Berdasarkan pada deskripsi tersebut, pemimpin transformasional akan memulai segala sesuatu dengan visi, yang merupakan suatu pandangan dan harapan ke depan yang bersifat futuristik untuk dicapai bersama dengan memadukan semua kekuatan, kemampuan dan keberadaan sumber daya organisasi pendidikan terutama sumber daya insan -baca bawahan dalam organisasi tersebut-. Sedangkan formulasi dari sebuah visi ini bisa dikembangkan oleh para pemimpin sendiri atau visi tersebut memang sudah ada secara kelembagaan yang sudah dibentuk dirumuskan oleh para pendahulu sebelumnya dan memang masih sahih dan selaras dengan perkembangan kebutuhan dan tuntutan pada dikala sekarang, sehingga formulasi dari visi tersebut tidak membutuhkan reformulasi tinggal menjabarkan dalam bentuk program-program untuk mencapai hal tersebut. Visi ini yang kemudian perlu untuk dikomunikasikan dengan seluruh komponen organisasi pendidikan untuk menumbuhkan ekspektasi yang tinggi melalui pemanfaatan simbol-simbol dalam memfokuskan perjuangan dan mengomunikasikan tujuan-tujuan penting dengan cara yang sangat Sederhana.

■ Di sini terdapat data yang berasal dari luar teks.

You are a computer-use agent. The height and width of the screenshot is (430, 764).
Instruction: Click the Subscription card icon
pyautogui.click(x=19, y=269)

Hal ini mengisyaratkan bahwa kepemimpinan transformasional dalam berbagi organisasi pendidikan tidak bersifat random yang berimplikasi pada overlap seluruh acara yang ada dalam organisasi tersebut. Di sisi yang lain, pemimpin transformasional bertanggung jawab penuh untuk mewujudkan visi organisasi pendidikan menjadi suatu kenyataan. Realisasi ini yang hasilnya mewujudkan tatanan kepercayaan (trust) bagi diri seorang pemimpin untuk mengelola dan menggerakkan sumber daya organisasi pendidikan untuk mencapai tujuan. Namun, dominan visi di dalam organisasi hanya sekadar pelengkap dan aksesoris belaka tanpa ada upaya pengomunikasian dengan komponen organisasi pendidikan. Jelas upaya yang demikian tidak cukup, seorang pemimpin transformasional perlu untuk berusaha sekuat tenaga mewujudkan visi itu dalam kenyataan yang pasti.





Sumber:

Setiawan, Bahar A. dkk. 2013. Transformasional Leadership (Ilustrasi di Bidang Organisasi Pendidikan). Jakarta: PT RajaGrafindo Persada. Hal.154-162.